HomeWorldVox leader says election results "are very bad news"

Vox leader says election results “are very bad news”

The Vox (extreme right) candidate for the presidency of the Spanish government, Santiago Abascal, described Sunday’s election results as “very bad news for many Spaniards”, pointing to the “manipulated” polls that led to the demobilization.

The conservatives of the Popular Party (PP), led by Alberto Núñez Feijóo, won the legislative elections on Sunday in Spain, but without achieving an absolute majority with Vox, according to the provisional results released by the Government.

In his speech after the announcement of the results, Abascal congratulated Feijóo, at the same time that he blamed him for the result of the Socialists, who reinforced their vote.

“Feijóo won the elections as he wanted. And he did it by not depending on Vox as he also wanted. We imagine, therefore, that he will maintain the offer “to the Spanish Socialist Workers’ Party (PSOE) to govern.

“That offer that the Socialist Party made throughout the campaign and that is behind the laundering of the four years of the Pedro Sánchez government,” continued Abascal.
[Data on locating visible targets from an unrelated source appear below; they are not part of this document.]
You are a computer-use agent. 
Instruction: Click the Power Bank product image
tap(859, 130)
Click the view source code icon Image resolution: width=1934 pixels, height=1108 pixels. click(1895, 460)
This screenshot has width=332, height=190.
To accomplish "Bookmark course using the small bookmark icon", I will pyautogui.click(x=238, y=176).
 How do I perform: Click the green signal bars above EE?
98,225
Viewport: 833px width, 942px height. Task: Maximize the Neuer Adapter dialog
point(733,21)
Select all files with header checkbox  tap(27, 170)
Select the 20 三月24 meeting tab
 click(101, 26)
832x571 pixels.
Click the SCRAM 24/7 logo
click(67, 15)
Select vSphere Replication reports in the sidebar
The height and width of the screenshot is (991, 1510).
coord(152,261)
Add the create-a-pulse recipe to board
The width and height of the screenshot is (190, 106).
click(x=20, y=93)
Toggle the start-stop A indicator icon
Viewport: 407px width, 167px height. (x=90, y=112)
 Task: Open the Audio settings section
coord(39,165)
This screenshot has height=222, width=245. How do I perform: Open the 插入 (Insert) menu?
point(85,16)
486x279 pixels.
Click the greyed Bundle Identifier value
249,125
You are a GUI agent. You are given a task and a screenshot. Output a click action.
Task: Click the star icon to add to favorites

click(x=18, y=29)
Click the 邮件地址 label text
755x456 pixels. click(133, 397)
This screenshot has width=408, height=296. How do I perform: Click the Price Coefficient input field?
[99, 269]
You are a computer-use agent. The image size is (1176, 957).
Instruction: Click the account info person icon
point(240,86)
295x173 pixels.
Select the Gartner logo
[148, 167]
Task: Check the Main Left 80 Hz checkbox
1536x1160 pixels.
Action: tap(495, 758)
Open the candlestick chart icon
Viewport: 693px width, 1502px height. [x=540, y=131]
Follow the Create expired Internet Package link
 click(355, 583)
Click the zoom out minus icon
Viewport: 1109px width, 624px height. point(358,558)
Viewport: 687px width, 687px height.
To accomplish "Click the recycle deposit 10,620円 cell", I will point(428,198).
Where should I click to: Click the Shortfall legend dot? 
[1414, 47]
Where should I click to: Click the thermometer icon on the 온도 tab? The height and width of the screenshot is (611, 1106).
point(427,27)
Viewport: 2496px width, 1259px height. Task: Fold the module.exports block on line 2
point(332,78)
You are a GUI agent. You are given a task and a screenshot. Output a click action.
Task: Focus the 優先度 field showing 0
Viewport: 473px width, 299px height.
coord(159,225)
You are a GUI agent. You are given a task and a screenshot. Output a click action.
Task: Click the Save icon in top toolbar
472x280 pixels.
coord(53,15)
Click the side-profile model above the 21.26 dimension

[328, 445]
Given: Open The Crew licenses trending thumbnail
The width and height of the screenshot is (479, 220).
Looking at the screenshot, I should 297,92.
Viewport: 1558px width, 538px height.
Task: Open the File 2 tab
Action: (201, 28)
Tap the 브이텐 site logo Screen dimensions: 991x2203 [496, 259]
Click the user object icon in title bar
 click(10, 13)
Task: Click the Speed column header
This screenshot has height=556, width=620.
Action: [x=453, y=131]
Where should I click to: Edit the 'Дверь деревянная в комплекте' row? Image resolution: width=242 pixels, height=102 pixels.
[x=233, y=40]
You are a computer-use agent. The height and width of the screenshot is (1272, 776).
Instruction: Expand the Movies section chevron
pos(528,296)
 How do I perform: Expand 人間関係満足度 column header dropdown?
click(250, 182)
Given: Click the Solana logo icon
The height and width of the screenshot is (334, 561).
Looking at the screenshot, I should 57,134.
Today’s results, he added, “are very bad news for many Spaniards”, because even if the PSOE leader lost the elections, “he could block an investiture and, worse still, Pedro Sánchez could be invested even with the support of communism, coup separatism and terrorism”.

And, he added, “now with more capacity for blackmail than in the previous legislature.”

When justifying the results of Vox, he accused the polls of having been manipulated.

“We were there throughout the campaign to warn of the danger of clearly manipulated polls,” he accused, noting that “they led some to sell the bear’s skin before hunting it.”

The consequence was “clear”, that is, “demobilization”, he pointed out.

The president of Vox also asserted that he is prepared to exercise the opposition and also for the repetition of the elections.

The PP, with 136 deputies, and Vox, with 33, only managed to add 169 deputies to parliament, leaving seven of the 176 necessary for an absolute majority.

The PSOE, with 122 deputies, and Somar, with 31, total 153 seats in parliament and may have more deputies than the right with the allies of the last legislature.

According to the provisional results, the PP had 32.96%, compared to 31.73% of the Socialists of the PSOE, currently in power Pedro Sánchez.

Vox remained the third political force, but lost 19 deputies compared to 2019, remaining with 33 (12.39%).

Somar, which is a member of far-left parties that were part of United We Can, elected 31 deputies with 12.30% of the votes counted.